Forcing immediate framebuffer resolving negates the benefits of deferred renderers and turns them into liabilities.
 
This can be caused by changing the framebuffer binding, or by anything that will depend on the framebuffer's pixel values.
 
=== Framebuffer bindings are expensive ===
 
Changing the framebuffer binding forces immediately resolving the rendering of the current framebuffer. Therefore it is important to sort rendering to minimize framebuffer bindings. The Adreno 200 document, Section 3.2.4, has a useful explanation.
 
=== glCopyTexImage2D is expensive ===
 
Traditional GPU optimization lore says that glReadPixels is expensive. The updated version of this story to account for deferred GPUs says that glCopyTexImage2D is quite expensive too (although not as terrible as glReadPixels), because it forces resolving the framebuffer's rendering.
 
== Always call glClear immediately after glBindFramebuffer ==
 
See the Adreno 200 document, section 3.2.1: ''"it is imperative to (a) use clears when switching Frame Buffer Objects (FBOs) to avoid having the driver tries to save/restore GMEM contents, and (b) always clear the depth-buffer at the start of a frame."''
 
That makes sense, so we should always do it. Concretely, this means that we should do a glClear after every glBindFramebuffer call, ideally right after it, or at least before any draw-call.
 
== Overdraw is still expensive on tbd-rast GPUs ==
 
While '''tbd-hsr''' GPUs optimize away overdraw regardless of the order of submission of geometry, '''tbd-rast''' GPUs don't.
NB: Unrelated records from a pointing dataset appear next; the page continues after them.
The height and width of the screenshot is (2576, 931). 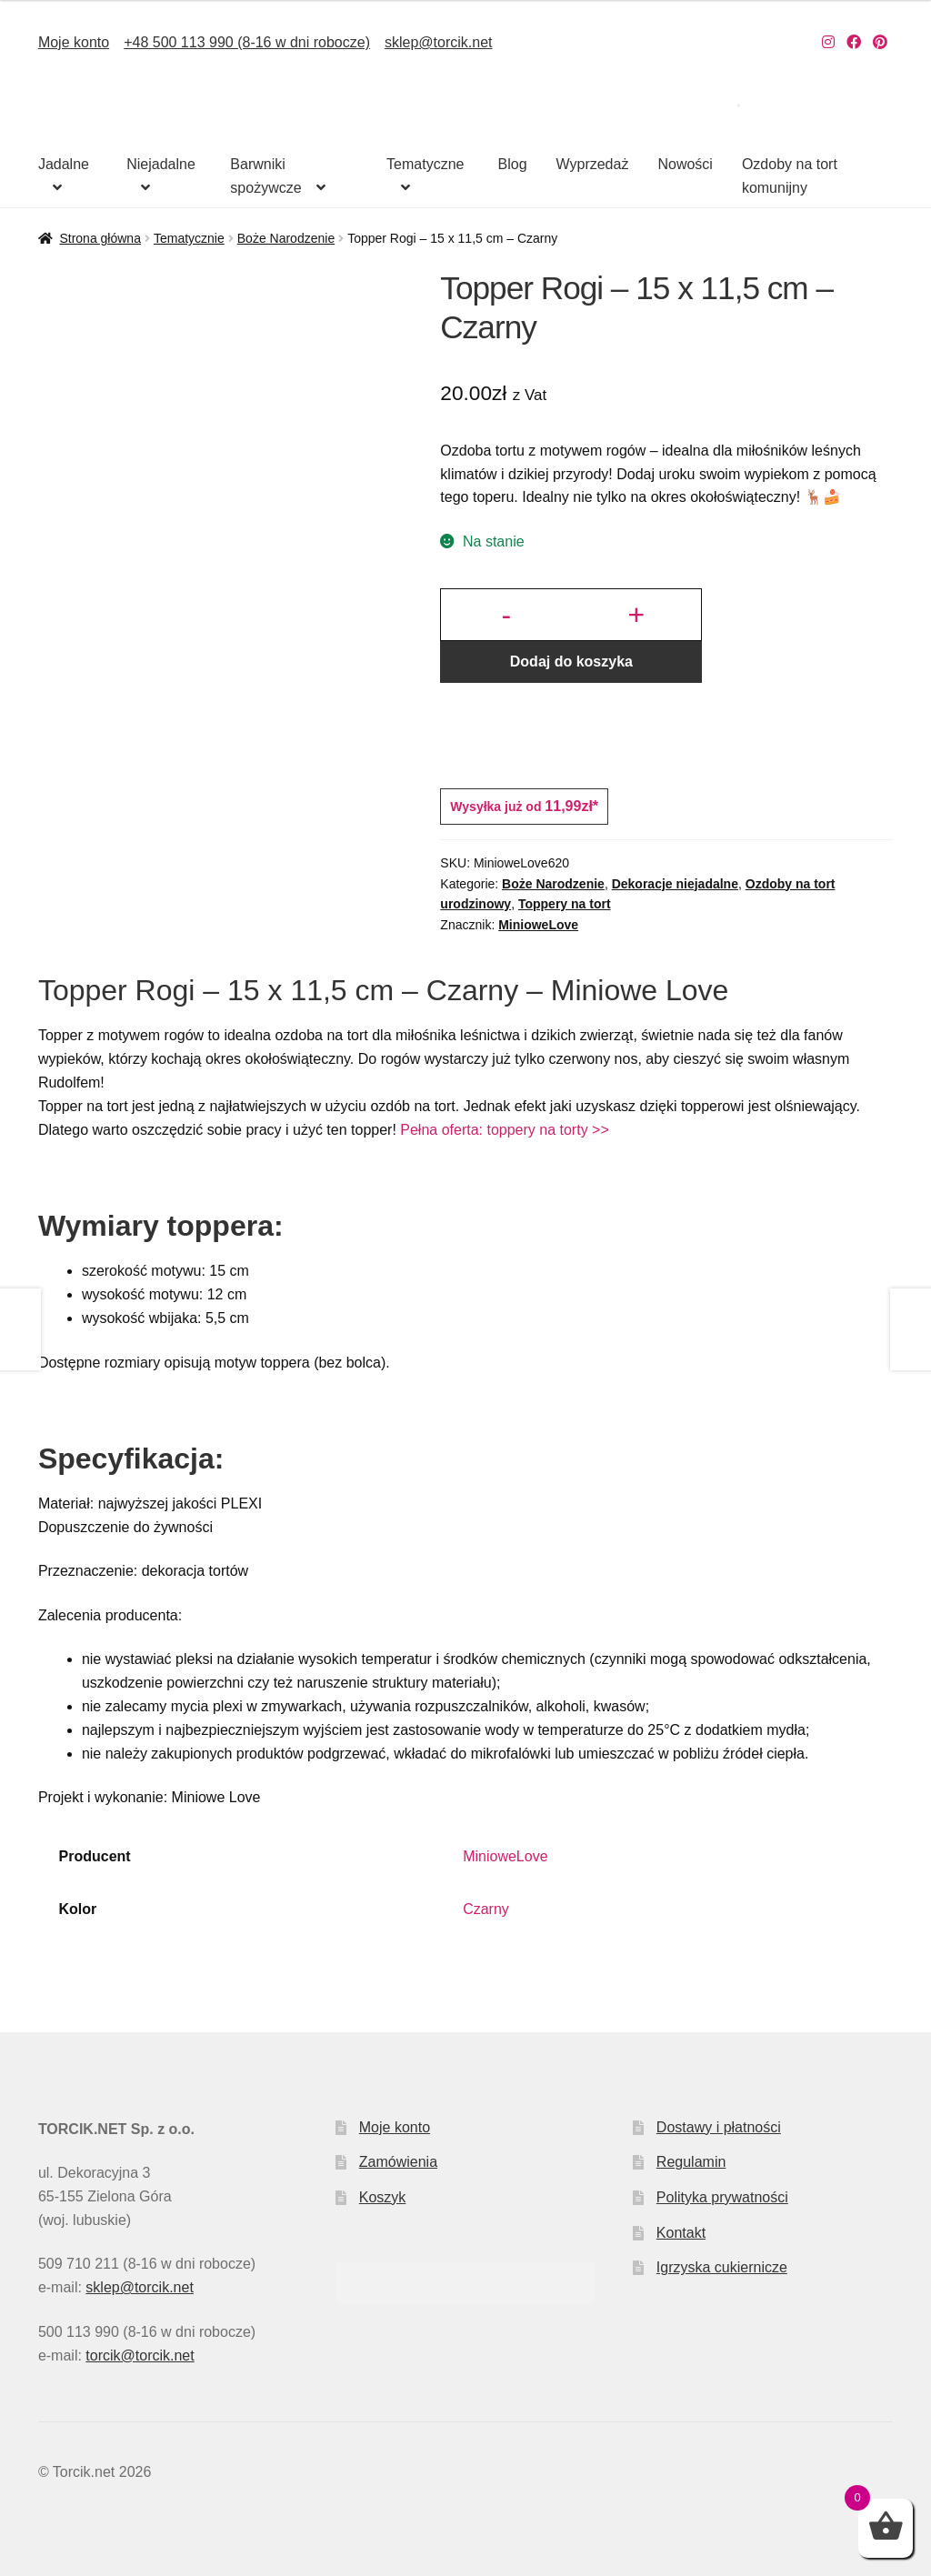 What do you see at coordinates (504, 1130) in the screenshot?
I see `Pełna oferta: toppery na torty >>` at bounding box center [504, 1130].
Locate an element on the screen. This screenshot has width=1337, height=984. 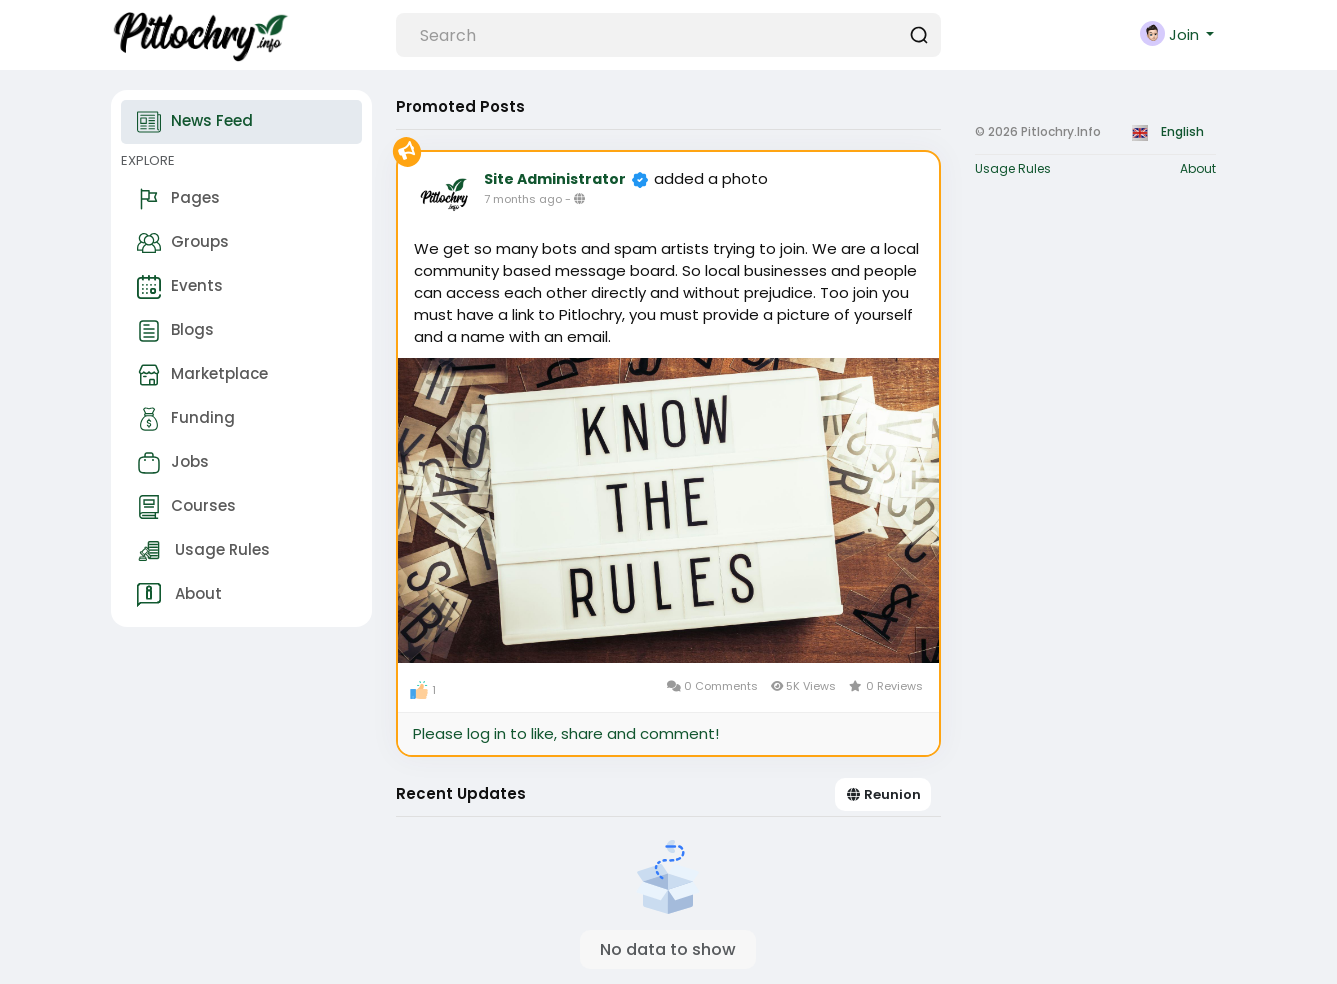
Site Administrator is located at coordinates (555, 179).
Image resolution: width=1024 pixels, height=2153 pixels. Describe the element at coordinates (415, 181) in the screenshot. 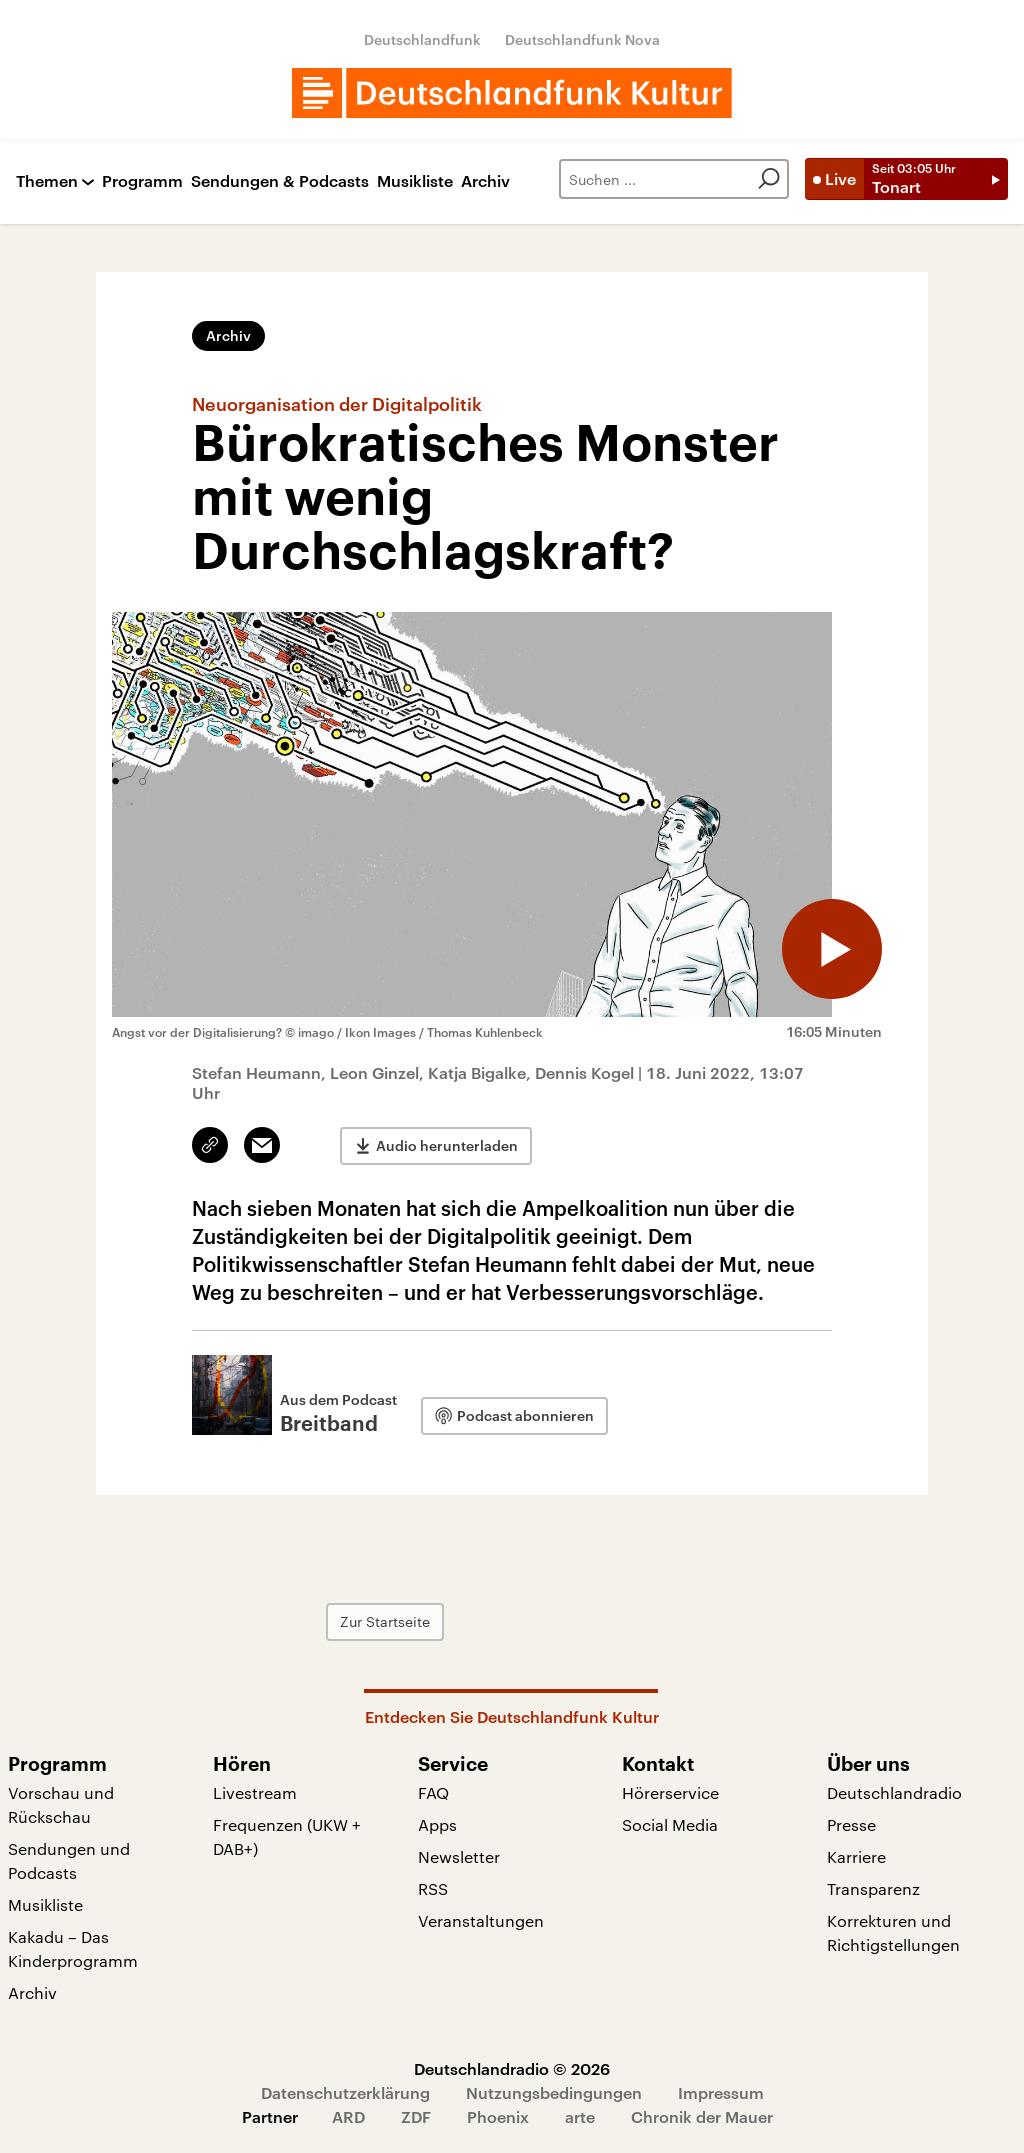

I see `Musikliste` at that location.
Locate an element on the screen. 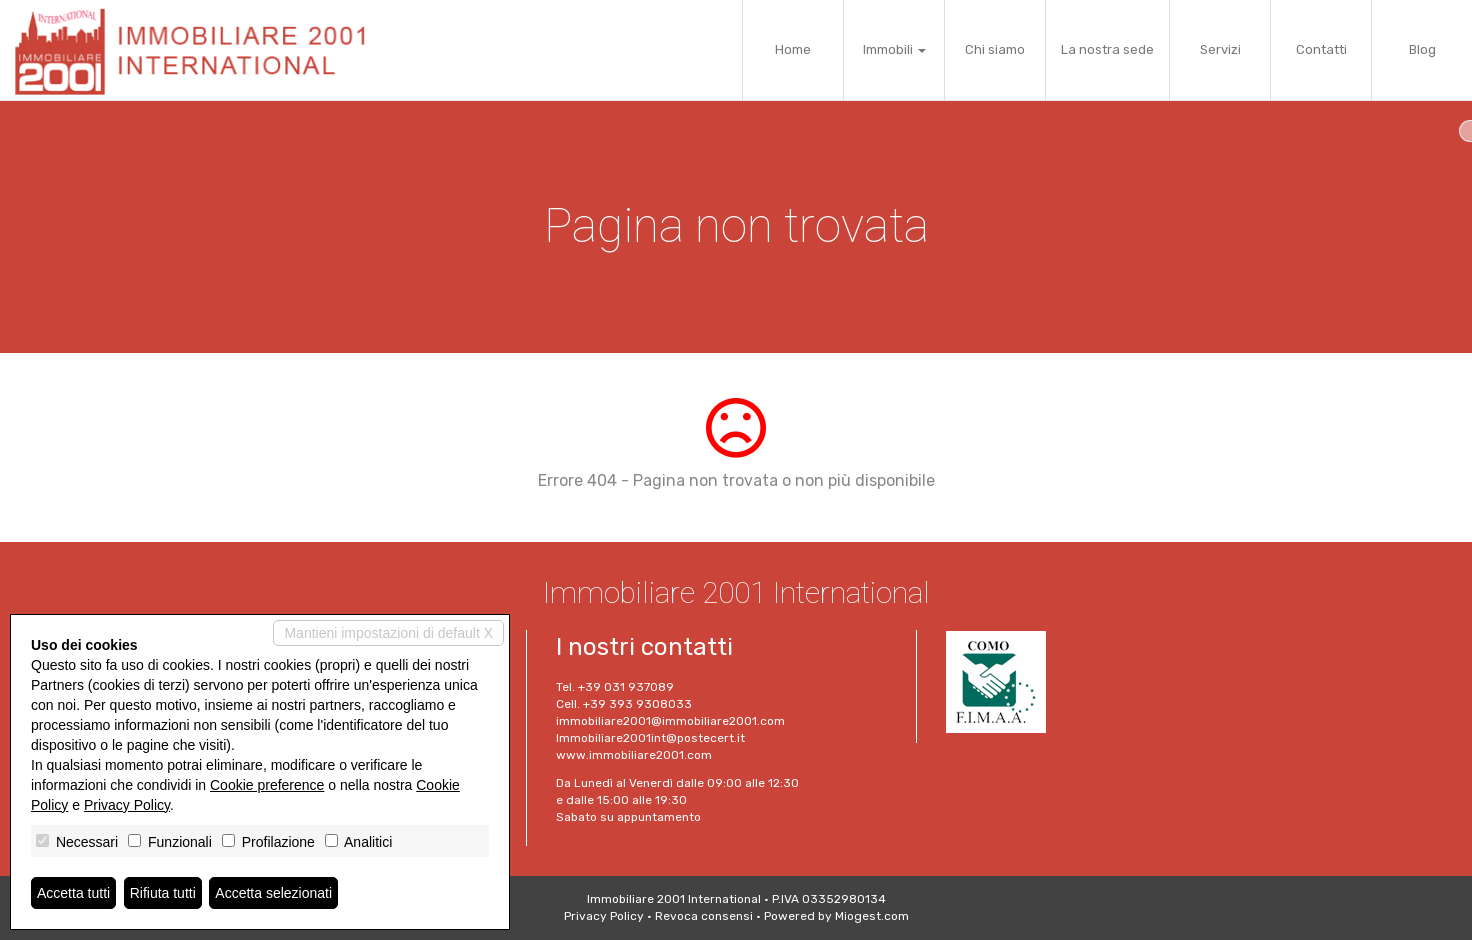 This screenshot has height=940, width=1472. Mantieni impostazioni di default X is located at coordinates (388, 633).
Therefore it remains important to sort opaque geometry in front-to-back order.
 
= Misc mobile GPU performance topics =
 
Add here anything that's not directly related to deferred rendering.
 
== Use only triangle strips ==
 
Reason: Adreno 200's have a vertex cache size of 2.
 
== Make sure that our framebuffer's bit depth matches the hardware framebuffer's ==
 
Or else we'll get inefficient conversions between 16bpp and 32bpp. The pitfall here is typically we may be requesting FBConfigs with ''at least'' 16bpp and blindly taking the first returned one, which may actually be 32bpp.
 
== Avoid MakeCurrent's ==
 
The Adreno 200 document lists it as very expensive. On B2G at least we should be able to land {{bug|749678}}.
 
== Always clear depth and stencil framebuffers at the same time ==
 
The underlying format may be a DEPTH24_STENCIL8 buffer and failing to clear the two components at the same time may force the GPU to go down a slow path.